WHAT YOU SHOULD DO: Look through the records below, and whenever a line contains "cell", copy it.

INPUT MATERIAL:
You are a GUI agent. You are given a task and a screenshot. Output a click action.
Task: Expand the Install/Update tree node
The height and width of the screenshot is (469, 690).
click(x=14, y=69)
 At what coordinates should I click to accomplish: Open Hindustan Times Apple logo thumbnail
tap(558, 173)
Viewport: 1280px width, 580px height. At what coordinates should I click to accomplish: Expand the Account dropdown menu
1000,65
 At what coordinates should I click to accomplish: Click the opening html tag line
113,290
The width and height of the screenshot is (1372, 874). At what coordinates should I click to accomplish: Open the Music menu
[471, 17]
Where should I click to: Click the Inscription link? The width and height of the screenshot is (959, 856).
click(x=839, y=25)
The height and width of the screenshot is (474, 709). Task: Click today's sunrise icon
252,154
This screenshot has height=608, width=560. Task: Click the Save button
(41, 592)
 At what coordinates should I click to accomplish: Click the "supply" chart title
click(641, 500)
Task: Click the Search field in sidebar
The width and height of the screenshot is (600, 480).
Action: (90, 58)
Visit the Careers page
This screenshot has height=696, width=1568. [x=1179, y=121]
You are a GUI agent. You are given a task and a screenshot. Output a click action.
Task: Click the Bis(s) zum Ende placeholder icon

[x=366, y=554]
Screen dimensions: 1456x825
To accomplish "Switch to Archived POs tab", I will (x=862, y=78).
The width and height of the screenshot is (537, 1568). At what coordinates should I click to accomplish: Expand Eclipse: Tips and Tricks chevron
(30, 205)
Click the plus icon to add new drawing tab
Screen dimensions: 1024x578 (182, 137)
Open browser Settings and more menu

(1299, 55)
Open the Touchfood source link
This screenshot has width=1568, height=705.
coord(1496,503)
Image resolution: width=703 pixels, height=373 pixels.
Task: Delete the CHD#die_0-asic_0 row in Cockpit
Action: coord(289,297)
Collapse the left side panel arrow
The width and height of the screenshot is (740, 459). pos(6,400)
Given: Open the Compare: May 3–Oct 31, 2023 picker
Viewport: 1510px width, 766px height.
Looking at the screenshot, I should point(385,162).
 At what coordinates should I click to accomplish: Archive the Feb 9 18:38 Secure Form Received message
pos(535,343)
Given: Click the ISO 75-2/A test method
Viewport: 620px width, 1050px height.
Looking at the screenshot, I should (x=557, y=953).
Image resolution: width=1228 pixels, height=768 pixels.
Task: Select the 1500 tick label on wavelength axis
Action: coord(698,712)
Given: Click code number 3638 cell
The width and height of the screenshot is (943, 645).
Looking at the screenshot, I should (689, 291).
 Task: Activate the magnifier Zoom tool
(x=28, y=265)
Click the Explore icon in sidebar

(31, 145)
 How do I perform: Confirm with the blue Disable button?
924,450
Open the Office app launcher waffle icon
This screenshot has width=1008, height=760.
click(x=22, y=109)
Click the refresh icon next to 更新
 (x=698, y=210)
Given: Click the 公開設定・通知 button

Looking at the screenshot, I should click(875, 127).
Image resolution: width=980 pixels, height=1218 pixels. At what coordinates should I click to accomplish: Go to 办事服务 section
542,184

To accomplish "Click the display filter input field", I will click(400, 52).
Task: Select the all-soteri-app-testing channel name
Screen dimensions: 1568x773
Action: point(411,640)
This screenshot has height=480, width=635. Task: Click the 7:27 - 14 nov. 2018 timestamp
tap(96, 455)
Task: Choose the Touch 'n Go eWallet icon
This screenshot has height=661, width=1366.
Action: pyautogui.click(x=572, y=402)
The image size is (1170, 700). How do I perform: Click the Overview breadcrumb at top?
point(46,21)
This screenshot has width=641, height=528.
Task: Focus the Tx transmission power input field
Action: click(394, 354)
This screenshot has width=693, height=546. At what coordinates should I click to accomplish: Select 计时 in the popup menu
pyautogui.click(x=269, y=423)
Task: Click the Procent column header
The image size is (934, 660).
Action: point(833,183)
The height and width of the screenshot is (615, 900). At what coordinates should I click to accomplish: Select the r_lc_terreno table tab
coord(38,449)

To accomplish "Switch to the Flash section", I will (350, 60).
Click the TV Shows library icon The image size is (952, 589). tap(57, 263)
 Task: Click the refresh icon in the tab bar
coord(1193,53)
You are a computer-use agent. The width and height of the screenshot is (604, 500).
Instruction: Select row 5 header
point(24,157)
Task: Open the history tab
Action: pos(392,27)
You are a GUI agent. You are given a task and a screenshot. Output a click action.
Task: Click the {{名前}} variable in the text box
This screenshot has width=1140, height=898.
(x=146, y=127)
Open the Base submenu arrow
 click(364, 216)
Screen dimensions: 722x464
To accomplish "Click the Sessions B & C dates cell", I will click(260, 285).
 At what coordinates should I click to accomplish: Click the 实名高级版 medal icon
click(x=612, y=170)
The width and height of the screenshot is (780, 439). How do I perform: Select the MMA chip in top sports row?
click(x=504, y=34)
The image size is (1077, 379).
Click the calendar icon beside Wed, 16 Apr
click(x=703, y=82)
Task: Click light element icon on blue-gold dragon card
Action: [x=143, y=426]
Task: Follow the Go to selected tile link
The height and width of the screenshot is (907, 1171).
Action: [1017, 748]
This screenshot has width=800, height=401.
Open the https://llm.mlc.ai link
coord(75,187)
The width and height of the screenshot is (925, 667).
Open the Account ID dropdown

OUTPUT OF THE EXERCISE:
Given: Click code number 3638 cell
To accomplish "Click the Sessions B & C dates cell", I will click(260, 285).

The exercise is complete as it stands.